Dukes fall to John Carroll in semis, conclude season

Adam Lindner | Asst. Sports Editor | Senior defensemen Zak Kindya and Michael Iannello along with junior forward Thomas Diffendal take the ice for the semifinal matchup against the John Carroll Blue Streaks on Saturday Feb. 25 at RMU’s facility.

Adam Lindner | Asst. Sports Editor | Senior defensemen Zak Kindya and Michael Iannello along with junior forward Thomas Diffendal take the ice for the semifinal matchup against the John Carroll Blue Streaks on Saturday Feb. 25 at RMU’s facility.

By Adam Lindner | Asst. Sports Editor

On Saturday night at the Robert Morris University Island Sports Center, Duquesne’s club ice hockey team played the last game of its 2016-17 campaign as it fell in the semifinals of the College Hockey Mid-America (CHMA) playoffs to John Carroll University, 8-2. Though a six-goal defeat is surely a tough way to end the year, Duquesne head coach Conrad Waite insisted that the progress the team made this season isn’t negated just because of a poor final outing.

“I told them that any one game doesn’t define our season,” said Waite. “You know, everything we do doesn’t get erased away because of one game [and] doesn’t get validated if we win. I’ve never been prouder of a team, and we had a heck of a year.”

The game on Saturday night, which dropped the Dukes to 18-11 on the year, was for a spot in the CHMA conference championship game against the University of Pittsburgh. The .621 winning percentage was the Dukes’ best in eight seasons and just the second time they’ve reached 18 wins since the 2008-09 season.

John Carroll went on to claim the trophy the next day in a 4-2 defeat of Pitt in the CHMA title game. However, the Panthers won the regular season title and therefore claimed a spot in the ACHA national tournament that’s set to begin on March 9 in Columbus, Ohio.

Being that Duquesne was in the top half of its conference standings at the season’s conclusion and boasted a 4-0 season sweep over both perennial rivals and quality opponents Pitt and Robert Morris, Saturday’s loss was a bit of an aberration for a Duquesne team accustomed to winning. Even the Dukes’ previous meetings with John Carroll were particularly competitive: a 4-3 Blue Streak win on Oct. 29 and a 3-2 Duquesne win on Dec. 3.

After the game, Waite attributed the lopsided loss to, simply, rough luck.

“Honestly, it was something where John Carroll just took advantage of their chances,” Waite said. “You know, I thought for large stretches it was a very even game. They get one bounce, we don’t… They get one call, we don’t.
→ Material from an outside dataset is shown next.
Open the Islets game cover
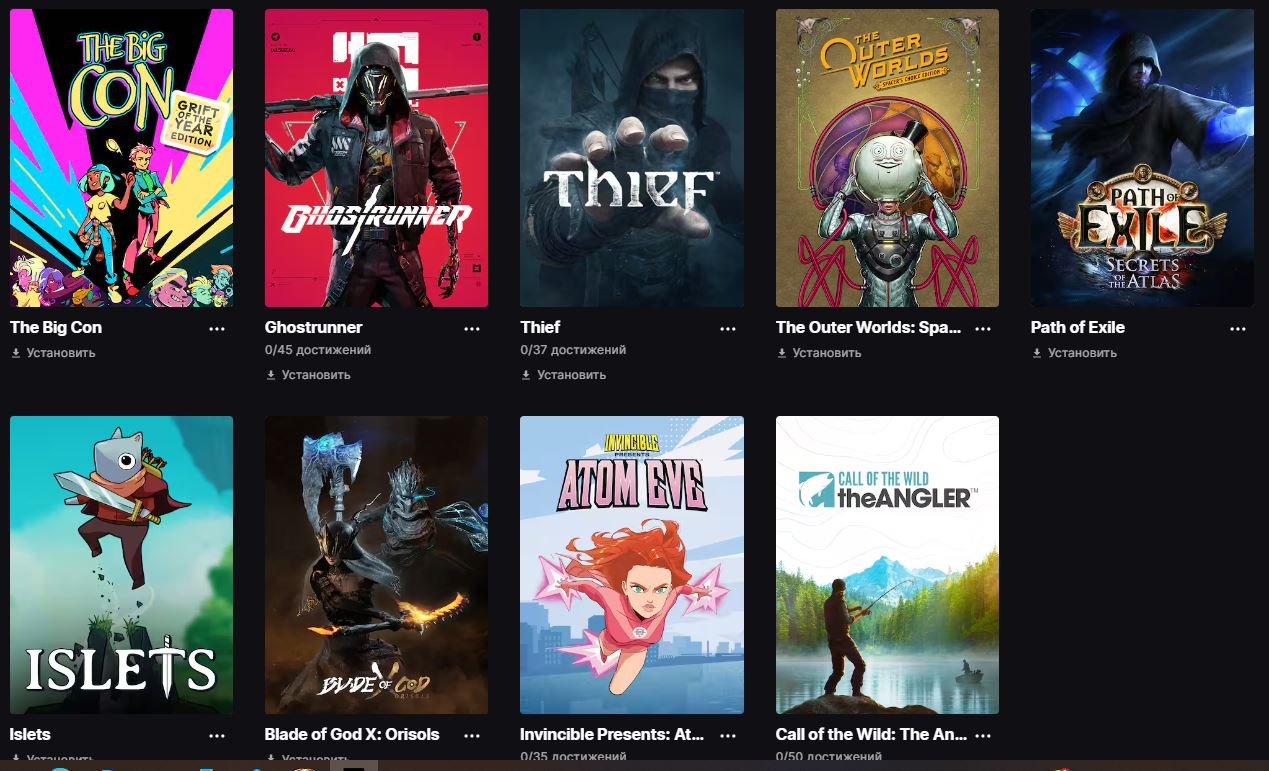Image resolution: width=1269 pixels, height=771 pixels. [121, 565]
You know, and it just kind of ended up going downhill. We had a stretch in the second where we kind of lost our focus because it wasn’t going our way, but I thought we did a really good job of bouncing back and playing to the end.”
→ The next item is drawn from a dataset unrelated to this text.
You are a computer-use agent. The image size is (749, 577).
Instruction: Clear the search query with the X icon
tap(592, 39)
After JCU built a 2-0 lead heading into the first intermission, the Dukes responded quickly as Jason Bechtel scored a power play goal 1:17 into the second period. John Carroll then turned the competitive, seesaw game into an offensive clinic by tallying six unanswered goals. Duquesne’s Mitchell Eisenberg scored on a breakaway goal with 2:08 remaining in the game to render the score 8-2.

Heading into the offseason, Waite seemed confident in his team’s talent but wary of his team’s loss of leadership.
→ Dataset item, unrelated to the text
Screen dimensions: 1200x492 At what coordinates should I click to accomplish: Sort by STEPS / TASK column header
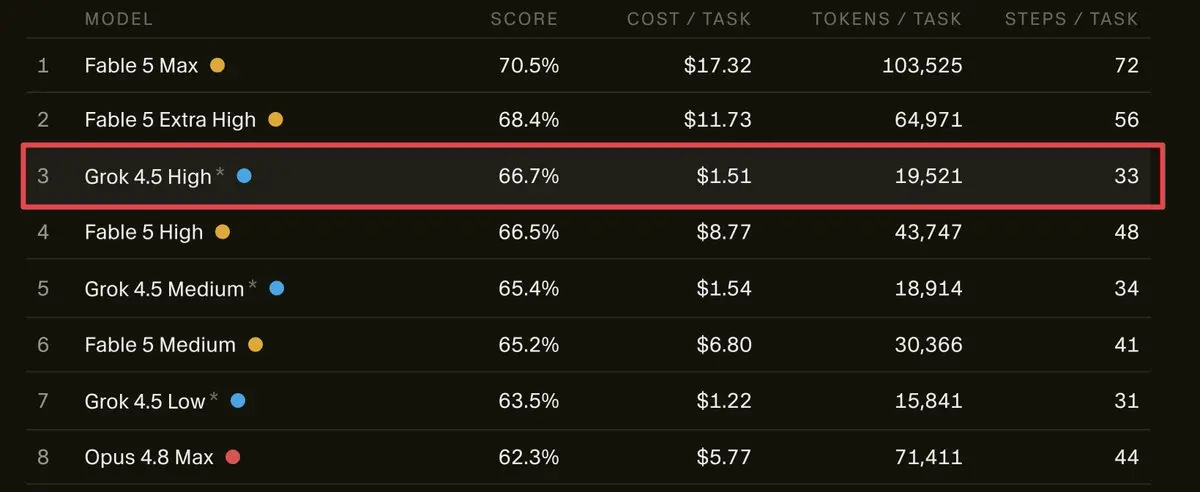[x=1071, y=19]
“I think the mindset is there for our team. I think a good offseason program, working off the ice and all of that kind of stuff [will be important] so we can come back better,” Waite remarked. “I’m losing a lot of leadership… I’m losing three defensemen that are the heart and soul of our team, so a lot of guys are going to have to step up as individuals next year [in] that way, even more than on-ice play.”

Losing four forwards and three defensemen to graduation, others will have to assume much more prominent roles within the locker room if the 2017-18 Duquesne team hopes to repeat this year’s success.

“This year has been special, [and] we exceeded a lot of expectations,” senior defenseman Michael Iannello said. “It’s definitely hard walking away from hockey, but I’m glad I got to finish my career with this team.”